I should have those changes knocked out by the time Matt has graphics, I’m also running behind on my consulting website and resume reflow.  I thought it was the weekend?!

Device Testing

12
Jun
0

This evening I purchased an iPod Touch to test our applications on.  If you’re looking for a good alternative to the $600+ iPhone from AT&T, the iPod Touch 2G can be had for around $240 locally and $215 online (8GB models).  The majority of the hardware is identical to the iPhone, so there are few performance or look and feel differences.  Highly recommended, especially since it worked out so well for me.  Sadly, the iPod does not have GPS capabilities, so it won’t work to test applications that require that.

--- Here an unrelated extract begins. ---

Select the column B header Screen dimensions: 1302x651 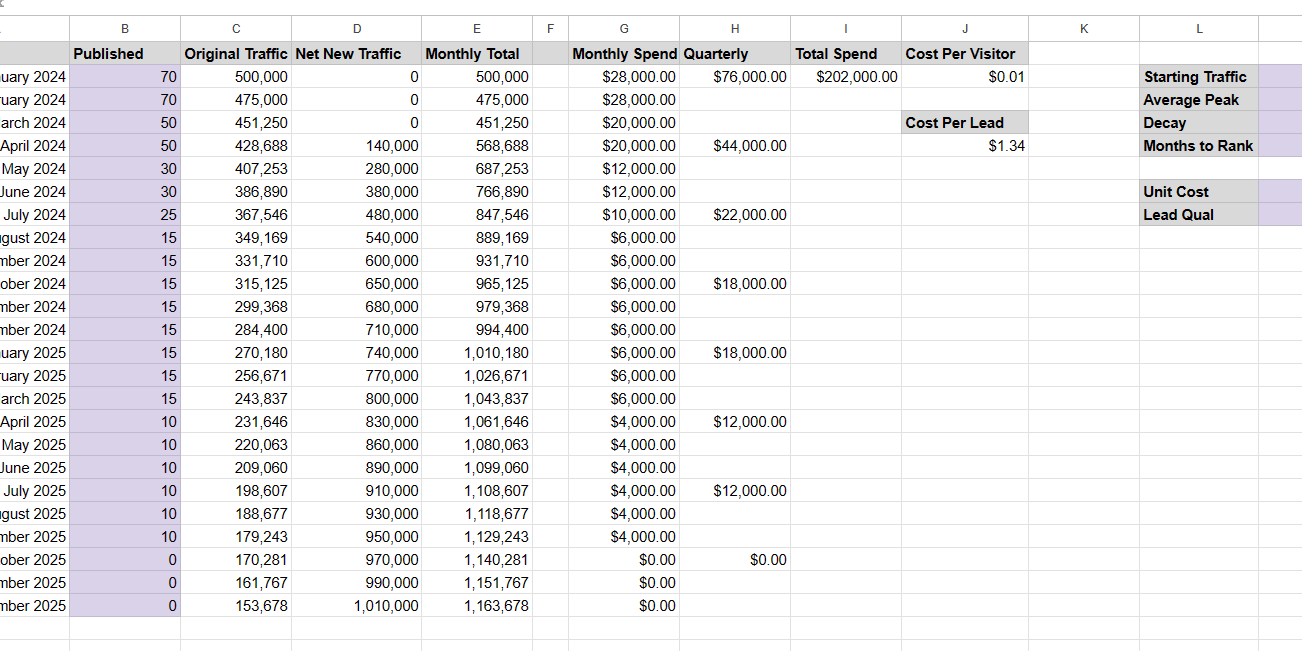pos(125,29)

After going through the ADC iPhone process to enroll the iPod and get all the development certificates set up and enrolled, I started up iLostMyMarbles for the first time and was amazed at how well Apple’s development cycle is put together.  I have been developing on the iPhone Simulator, which is fine for your basic application but does not simulate the performance of the actual device.  Graphics performance is the real unknown, which is critical to a game like iLostMyMarbles.

I’m glad to report that I only had one performance issue with the iPod hardware, which was related to a tracing text each frame.  I disabled that in favor of a simple shadow and saw no other bugs or issues at all, so we’re on track for our first release.

Designer!

10
Jun
0

Yesterday I had an awesome lunch meeting with Matt Garrett, a graphics designer I worked with at Pensaworks.  Apparently we’re on the same page with iPhone App development, and we’ve agreed to make a joint venture out of it where he provides style and graphics and I provide features and code.  Matt is a stellar graphic designer, and I’m really excited to have him as a partner on this stuff!

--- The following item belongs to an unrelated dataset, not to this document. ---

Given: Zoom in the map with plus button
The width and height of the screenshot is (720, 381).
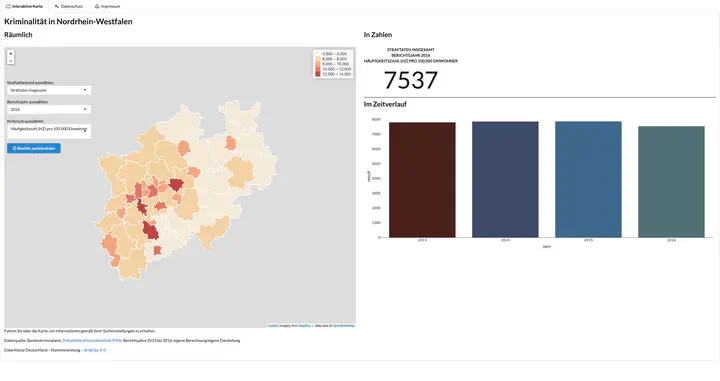Looking at the screenshot, I should [x=11, y=54].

While there is some overlap in our skills, we’re both very solid in our respective corners and I think that will help us produce games and apps that have both great code as well as great designs.  If you hadn’t noticed by the design of this website, I’m not much of a designer!  My ideas on interfaces range from “concise” and “intuitive” to “responsive” and “fast work flow” -  not the best memes for iPhone development, since the iPhone’s success draws from style as much as technology.

Project Management on GitHub

10
Jun
0

I’ve chosen GitHub as a project management platform for my developments.  It’s inexpensive and well featured, includes messaging, downloads, wikis, issues, and your source code.  I’m a little reticent to store my source code on their servers, but I decided to take the plunge with their private repositories.  So far it has been working out great!

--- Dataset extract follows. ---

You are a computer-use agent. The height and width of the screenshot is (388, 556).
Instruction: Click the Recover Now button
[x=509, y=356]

I’m also considering FogBugz and Lighthouse for the project management side of things, as they have nifty performance indicators and milestones and releases and much, much better issue management.  Lighthouse is inexpensive but does not integrate all that well with GitHub (basically it just listens to GitHub commit messages) and FogBugz is exceptionally powerful and thus expensive.

I didn’t ignore the rest of the options, but found self-hosted solutions like PHPProjekt aren’t what I need.  My pitiful 2Mbps upstream connection at home really isn’t suitable for hosting much of anything, so I chose to go with an online hosted solution that everyone can get to, whether or not my Internet connection is congested or working.